Integration of HBV DNA into hepatocyte genome has long been considered as the main contributor to liver oncogenesis and a potential determinant of virus persistence; however the timing of initiation of this process and the profile of virus insertional sites soon after infection remained unknown. In this study, we showed that HBV and its close relative WHV can integrate into host genome very soon after virus invasion, at the time of or shortly before viral replication became apparent in both infection models. Previously, supercoiled DNA of duck hepatitis B virus was identified as early as 6 h.p.i. and virus RNA transcripts at 12 h.p.i. in duckling livers by classical nucleic acid hybridization of relatively low sensitivity,30 whereas duck hepatitis B virus cccDNA from 9 h.p.i. in duck hepatocytes by PCR.31 The earliest HBV DNA integration was reported in hepatoma Huh7 cells at 8 d.p.i. by classical Southern blot analysis.32 In our study, the use of high sensitivity detection approaches and the cells from several minutes post exposure onwards shortened the time between the first contact with virus and identification of its replication and integration. This resembles the dynamics of HIV type 1 infection in cultured CD4+ T cells where viral reverse transcription occurred within 3 h.p.i. and virus integration at 8.5 h.p.i. as evaluated by quantitative PCR.33 The utilization of end-point PCR followed by NAH, which further enhanced sensitivity,18, 19, 27 was likely a reason behind our earlier detection of virus integrational signals.

To identify the initial sites of integration and their profiles across chromosomes, time-course experiments with authentic HBV were performed. The host sequences identified as the initial insertional sites were defined as those detected between 1 and 24 h after contact with virus. In the case of HBV, there appeared to be two profiles of virus integration. Thus, although infection with HBV NL01.A yielded junctions with several genes detectable in singular clones (Table 2), HBV NL02.C produced fusions with only two sites robustly presented in multiple clones. One of these sites was neurotrimin (Figure 2) encoding a neural adhesion molecule also occurring in stem and hepatic stellate cells,34 whereas another retrotransposon LINE1 (Figure 3). As all experimental and analytical conditions were identical, the difference might be related to the virus alone. Notably, these two inocula carried different HBV genotypes, A and C. In liver biopsies obtained at 1 or 3 h.p.i. from woodchucks infected with the same virus, WHV formed junctions with multiple genes localized on different chromosomes. This provided valuable confirmation that authentic hepadnavirus under natural in vivo infection conditions integrates within the same time frame as in our in vitro model and suggested that the initial integration at multiple rather than singular sites is the prevailing mode of hepadnavirus insertion. Undoubtedly, further studies will be required to determine potential influence of virus genotype on its insertional profile and if distinct integration patterns may coincide with different infection outcomes, including HCC development. The woodchuck–WHV model is in an advantageous position to advance our understanding of this and related issues.

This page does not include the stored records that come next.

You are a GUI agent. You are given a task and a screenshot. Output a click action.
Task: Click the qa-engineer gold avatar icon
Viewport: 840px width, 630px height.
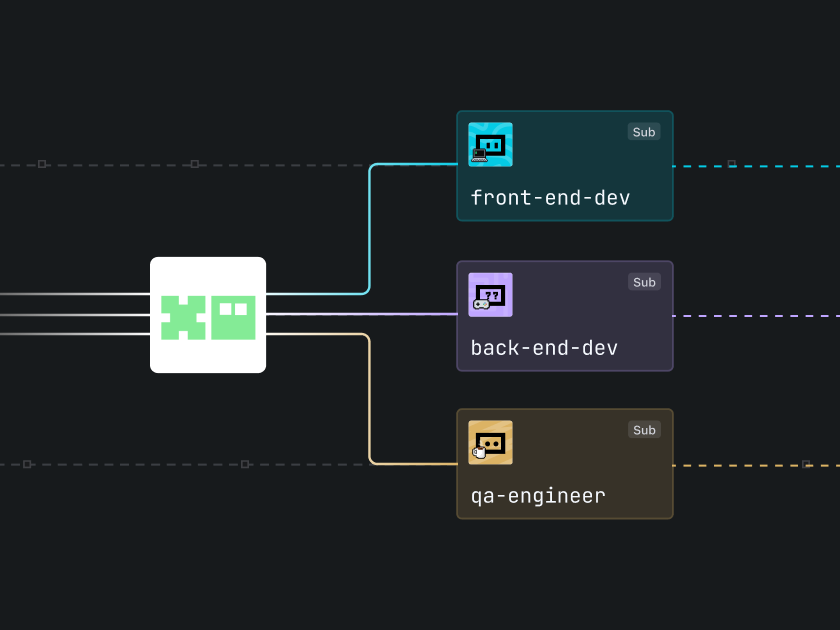click(490, 442)
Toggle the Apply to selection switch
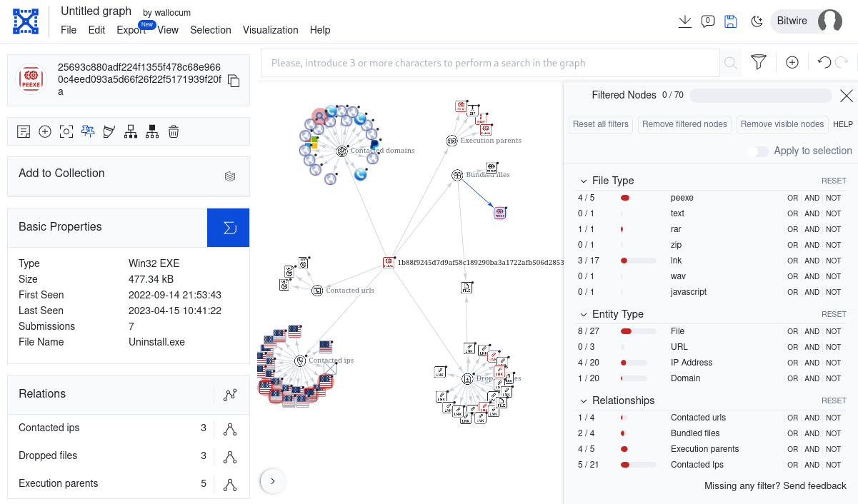This screenshot has width=858, height=504. [758, 151]
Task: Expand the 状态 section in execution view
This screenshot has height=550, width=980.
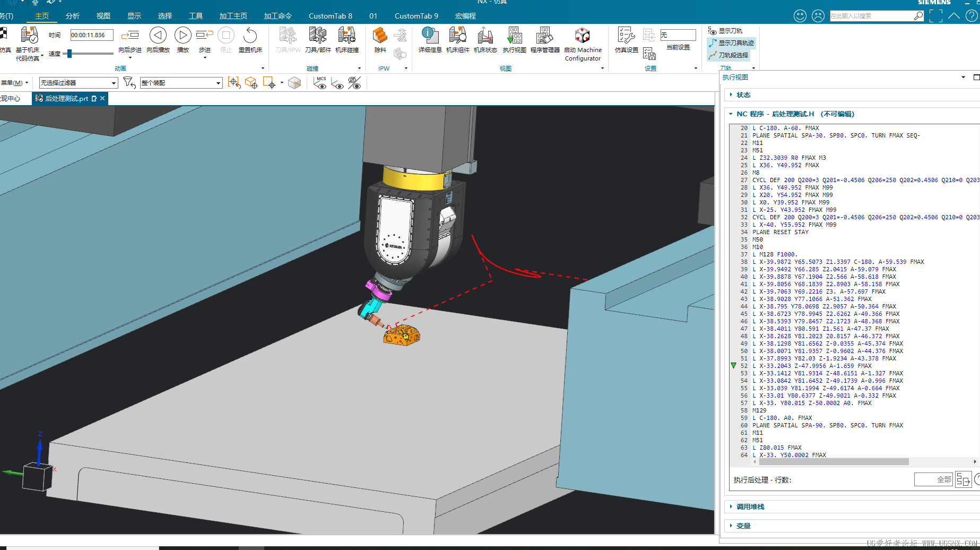Action: (743, 95)
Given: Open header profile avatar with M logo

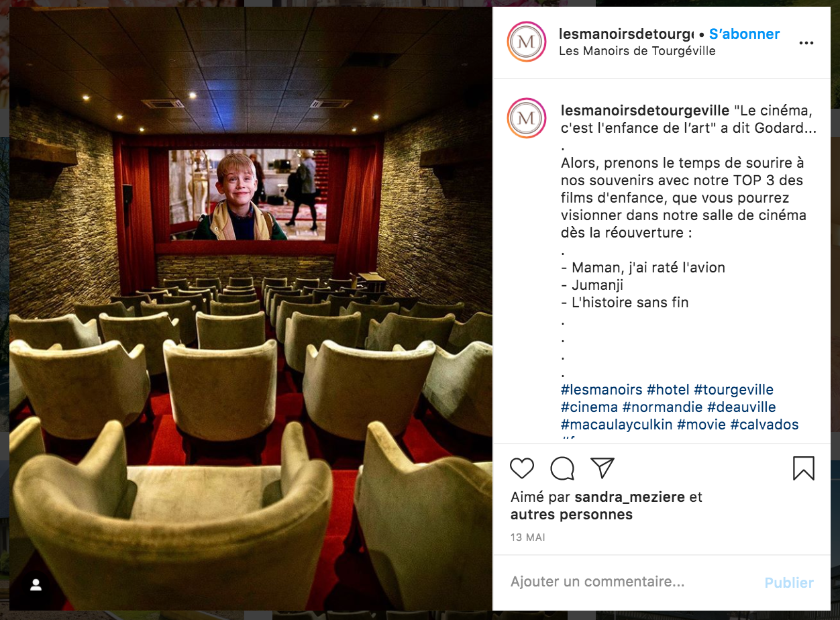Looking at the screenshot, I should [x=527, y=42].
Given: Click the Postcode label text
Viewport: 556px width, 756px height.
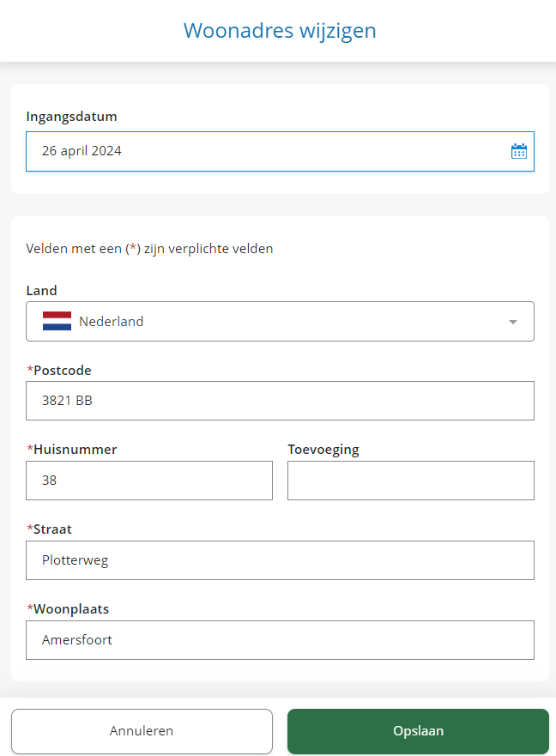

In the period between 3 and 7 d.p.i., the HBV insertional sites, designated as EIS, almost exclusively encompassed LINE1 and LINE2 sequences represented in multiple clones (Table 2 and Figure 4). In addition, singular clones carrying HBV junctions with HSAT-II or FLRT2-L2 were detected after infection with HBV NL01.A (Table 2). Interestingly, in this last case, although virus integrated with FLRT2 gene, FLRT2 was also fused with a LINE2 sequence. This FLRT2-L2 merge was located 124-nt upstream from the HBV-FLRT2 junction (Supplementary Figure 2). This was validated by detection of the same HBV-FLTR2-L2 sequence at three different time points, that is, 3 and 24 h.p.i. and 3 d.p.i. (Table 2 and Supplementary Figure 2). In this regard, complex fusions and gene rearrangements were previously reported in the proximity to HBV DNA inserts.9, 35, 36 The function of FLTR2 is not defined but it is implicated in embryogenesis, organogenesis, and fibrogenesis.37 Dysregulation of genes involved in these processes have been linked to cancer development. The makeup of the HBx-FLRT2-L2 chimera may suggest a role in liver oncogenesis.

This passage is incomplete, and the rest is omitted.